Depending where you look, you will see Stop- Time listed as Literary Nonfiction and as a Novel, which pleases me and points to the fluidity often encountered when we look between genres.
From 1987 until just before his unfortunate death, Frank Conroy headed the University of Iowa Writers' Workshop, one of the premier creative writing centers in the country.
The book from which this excerpt comes won multiple awards and continues to garner considerable attention. For our purposes, the writing will help you think of what to say and give you a good example of how to utilize quotations, for he does so with a very deft hand.
Take the time to read carefully and with pleasure this particular work and the other essays, including E. B. White's, for you should find them very, very accessible. Aim for a similar transparency in your own writing.
And note that both White and Conroy are stylists and take great care in their artful presentation: both love words.
Our story concerns outwardly a yo-yo contest. As you read, pay particular attention to all the details connected with the instrument--all the specifics from "Rocking the Cradle" to "The Universe." Conroy gives us a slice of life here.
What themes do you detect in this story? Does Conroy state the big idea directly? While you might come up with multiple themes, from rites of passage to the will to master something, from the enclosed world of "Sunset Theater" to the concluding "Universe," you will be hard pressed to find a thesis statement stated directly in this story--which does not mean that the author writes without specific ideas in mind.
You should aim for a similar effect. Investigate the experience and talk about the ideas involved, but do not seek to lecture the reader.
Note how Conroy uses the dialogue. The first significant use of quotations comes when the twins "Ramos and Ricardo" talk about their craft, and the narrator asks a boy a question. Here the tempo slows--we have paragraphs devoted to a brief time, not nearly as long, say, as the films that Conroy tells us about in a few sentences: showing vs. telling.
And the next very important scene comes at the time of the contest, when more dialogue enters the narrative and time expands: to show generally takes longer than to tell.
Use a scene or two in your memoir with a similar effect in mind: emphasis.
Most of the essay details not simply his mastering the craft but also discussing its significance.

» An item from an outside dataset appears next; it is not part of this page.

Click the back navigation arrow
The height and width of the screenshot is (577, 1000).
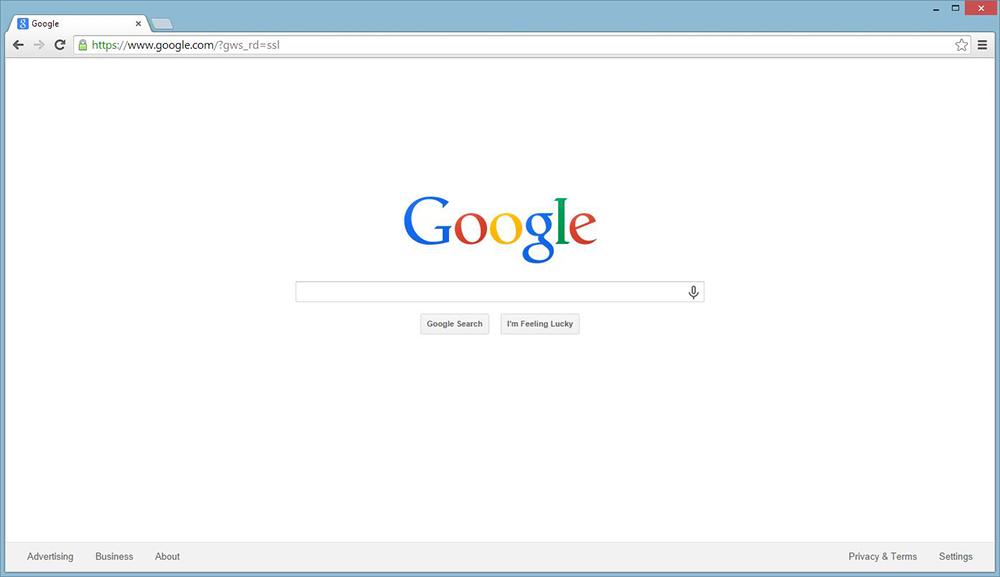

He speaks metaphorically about his dogged will to master the device, noting the "vaguely masturbatory" quality of execution and the "geometric purity of it" (242). These descriptions add to the story in that they describe his total infatuation with the yo-yo and the depth of his determination to win the contest.
And secreted here and there we do find lines that emphasize important ideas about this lad's experience: "The yo-yo represented my first organized attempt to control the outside world" (243)--and, perhaps, the name of the great trick says something about what opens up for him: "the universe."
So, while the memoir does not offer a simple conclusion, the narrative suggests numerous ideas about the writer's childhood with which everyone can identify, even if a person has never tried to rock the cradle or Loop the Loop.Enjoy his writing and experiment in your own. Work the details.